There is no neutral ground between the atheistic view of a subject and the Christian view. It's what Francis Schaeffer accurately described as "the antithesis." Where one begins in any subject will necessarily determine where he ends. Is "history" the record of God's acting in the world from creation to glorification? Or is it a randomly-chosen record of evolutionary events produced by time, matter, and chance? Is "science" the pursuit of "thinking God's thoughts after him" in an orderly, created universe, as the great astronomer Johannes Keppler said, or is it simply manipulating physical laws to achieve our ends? And how do we decide on those ends?

"But John, what about math? Surely math is neutral, objective ground, right?" Well, actually no. Vern Poythress (who holds a PhD. in mathematics from Harvard) has a fascinating article demonstrating that presuppositions (wether theistic or atheistic) play a major part even in math. Poythress writes:
It may surprise the reader to learn that not everyone agrees that '2 + 2 = 4' is true. But, on second thought, it must be apparent that no radical monist can remain satisfied with '2 + 2 = 4.' If with Parmenides one thinks that all is one, if with Vedantic Hinduism he thinks that all plurality is illusion, '2 + 2 = 4' is an illusory statement. On the most ultimate level of being, 1 + 1 = 1.

What does this imply? Even the simplest arithmetical truths can be sustained only in a worldview which acknowledges an ultimate metaphysical plurality in the world—whether Trinitarian, polytheistic, or chance-produced plurality. At the same time, the simplest arithmetical truths also presuppose ultimate metaphysical unity for the world&mdahs [sic];at least sufficient unity to guard the continued existence of "sames." Two apples remain apples while I am counting them; the symbol '2' is in some sense the same symbol at different times, standing for the same number.

__Information shown__.
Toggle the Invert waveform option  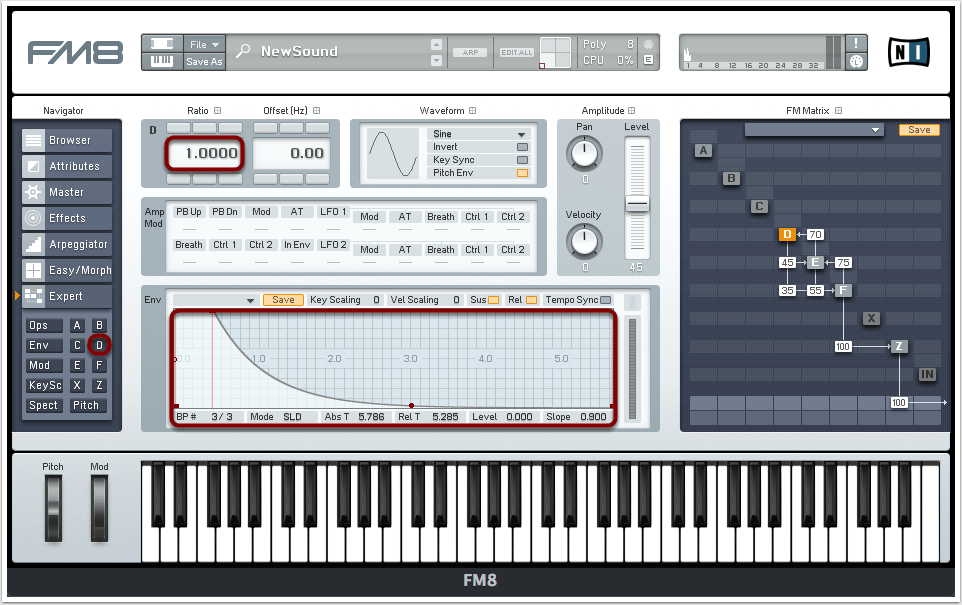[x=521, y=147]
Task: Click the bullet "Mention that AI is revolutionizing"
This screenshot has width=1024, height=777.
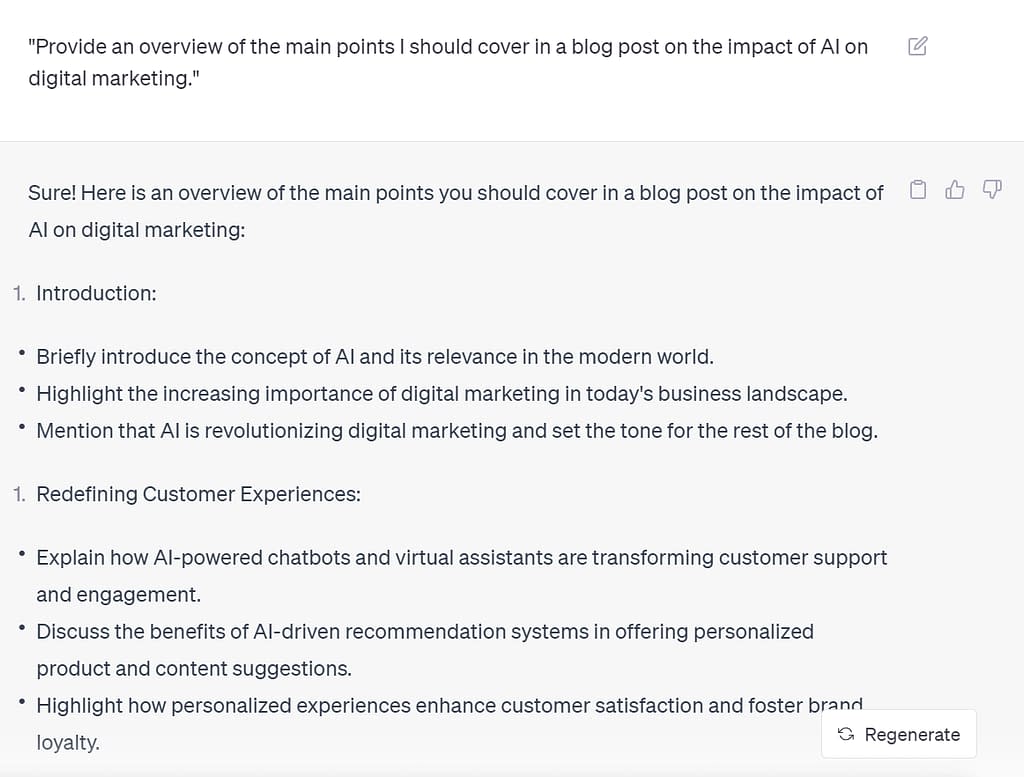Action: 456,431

__Instruction__.
Using the passage on presuppositions in mathematics above, say whether each statement agrees with it, answering yes or no and quoting the words that decide it.
1. Vern Poythress holds a doctorate in mathematics from Harvard.
2. The passage treats mathematics as neutral, objective ground.
3. In the quoted view of radical monism, 1 + 1 = 2 on the most ultimate level of being.

__Response__.
1. Yes: "who holds a PhD. in mathematics from Harvard"
2. No: "Surely math is neutral, objective ground, right?" Well, actually no."
3. No: "On the most ultimate level of being, 1 + 1 = 1."